Учитель заворочался на печке, приподнял голову и долго глядел на квадратное лобастое лицо хозяина. Тот сидел на лавке, чуть сутулясь, схлебывал с блюдца чай: откусывая сахар, жмурил левый глаз, ощерял плотные желтые слитки зубов и весело шевелил, перебирал култышками ног.

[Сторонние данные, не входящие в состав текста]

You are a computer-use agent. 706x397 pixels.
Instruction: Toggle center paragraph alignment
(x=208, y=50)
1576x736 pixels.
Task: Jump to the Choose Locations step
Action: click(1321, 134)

– Глыбкой осенью, птица дикая уж в теплые края подалась, раз так-то истопил я на ночь грубку и нарошно закутал пораньше. В ней ишо синий огонь перескакивал, а я закутал. С умыслом, штоб Пелагия угорела. Она пряла, а я подался на баз. Через короткое время лезу в хату, а Пелагию по хате омороком шибает. Пихнул я ее на кровать, тем часом руки-то ей и связал бечевкой… Ну, а то так нешто я, безногий, справился бы с ней? В память она пришла да как заорет: «Хритоша, што со мной делаешь?» – «Нет, – говорю, – теперя ты не балуйся!» Только ить всю жизнь так не проживешь…
Безногий перебрался на кровать, лег под шубу и заговорил снова, изредка пытаясь заглянуть в опущенные глаза учителя.